Il semble qu'il commença à sculpter ses têtes en 1771, on ignore combien de têtes Messerschmidt a réalisées pendant sa vie. De l'ordre dans lequel les têtes ont été modelées, on ne sait rien. Les titres qu'elles portent aujourd'hui leur ont été donnés pour la présentation de 1793 : titres posthumes et sans valeur. On ne sait pas plus si Messerschmidt les regroupait en catégories. Dix ans après sa mort, en 1793, son frère en vendit 49 à un particulier. Celui-ci les transféra à Vienne où elles furent exposées pour la première fois au public.

 

Constituées principalement d'un alliage d'étain et de plomb, parfois en albâtre, jamais vendues malgré des offres généreuses, elles ont accompagné le sculpteur tout au long d'une carrière de plus en plus incertaine en raison des troubles psychiques qui l'affectent très tôt et entraînent son expulsion de l'Académie en 1774. Confronté à ses délires, Messerschmidt va sans doute trouver dans ses visages déformés une manière d'exorciser les esprits maléfiques qui le persécutent et lui causent des souffrances psychiques et physiques.

 

Ces têtes, exclusivement masculines et correspondant à différents âges, sont strictement frontales et surmontent l’amorce d’un simple buste. La représentation de l’expérience émotionnelle, la fidélité avec laquelle l’artiste rend l’expression du visage (yeux grands ouverts ou fermés par des paupières serrées, bouches grimaçantes, traits crispés) sont impressionnantes de maîtrise. Derrière leur aspect théâtral, ce ne sont ni des masques ni des caricatures. Bien que muets, parfois même la bouche bâillonnée, les visages hurlent les tensions de l'âme, la souffrance psychique et corporelle.

 

Si l’on trouve des équivalences à sa sculpture principalement dans les domaines du dessin, avec en premier lieu les précurseurs Léonard de Vinci (dont les caricatures sont publiées en 1730) ainsi que Charles Lebrun, ou encore dans la peinture rococo (Ducreux, Liotard…), ce type de représentations de l’instantané (rire, grimace, bâillement…) est rare en sculpture. Mais en l’espèce, l’art de Messerschmidt va plus loin qu’une mise en forme d’instantanés, de mouvements naturels : ses expressions sont outrées, paroxystiques.

 

Selon l'écrivain allemand Friedrich Nicolai, qui lui rendit visite deux ans avant sa mort en 1783 à 47 ans à Presbourg (aujourd'hui Bratislava), l'artiste se pinçait en se regardant dans un miroir en faisant diverses grimaces.

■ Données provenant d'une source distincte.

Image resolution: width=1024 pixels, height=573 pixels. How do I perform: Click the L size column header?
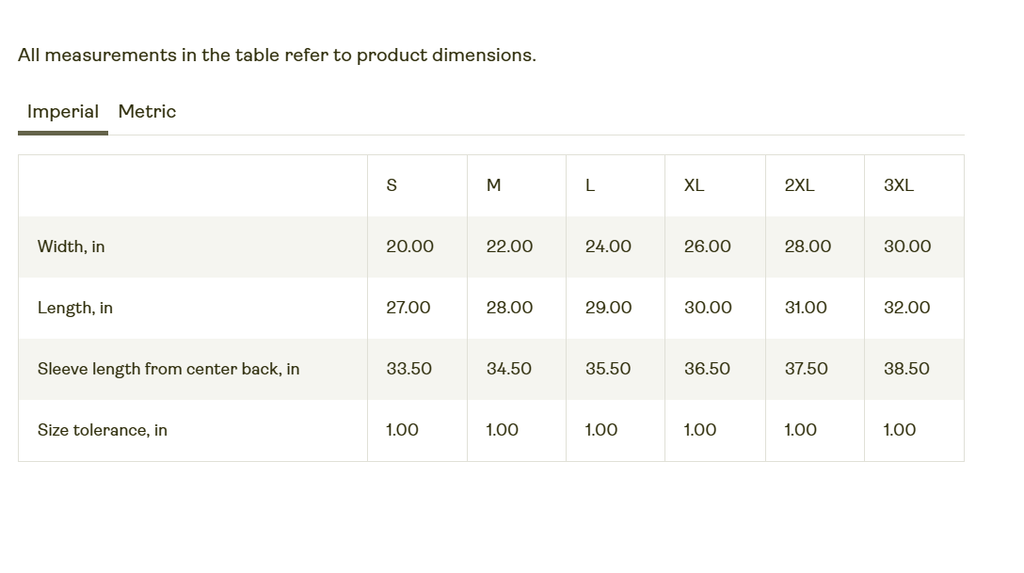[x=590, y=185]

Ainsi entendait-il capter les esprits qui le tourmentaient. Il reproduisait avec une grande précision les déformations de son visage dans la pierre, le bois ou le plâtre. Et, une fois figée, la douleur se trouvait comme piégée à l'extérieur. Neutralisée, en quelque sorte.

 

Aux confluences de la physiognomonie et de l'art, les sculptures de Messerschmidt interrogent le spectateur sur les notions de Beau et de normalité. Aujourd'hui encore, les sculptures de Franz-Xaver Messerschmidt continuent à poser leurs énigmes sans réponses.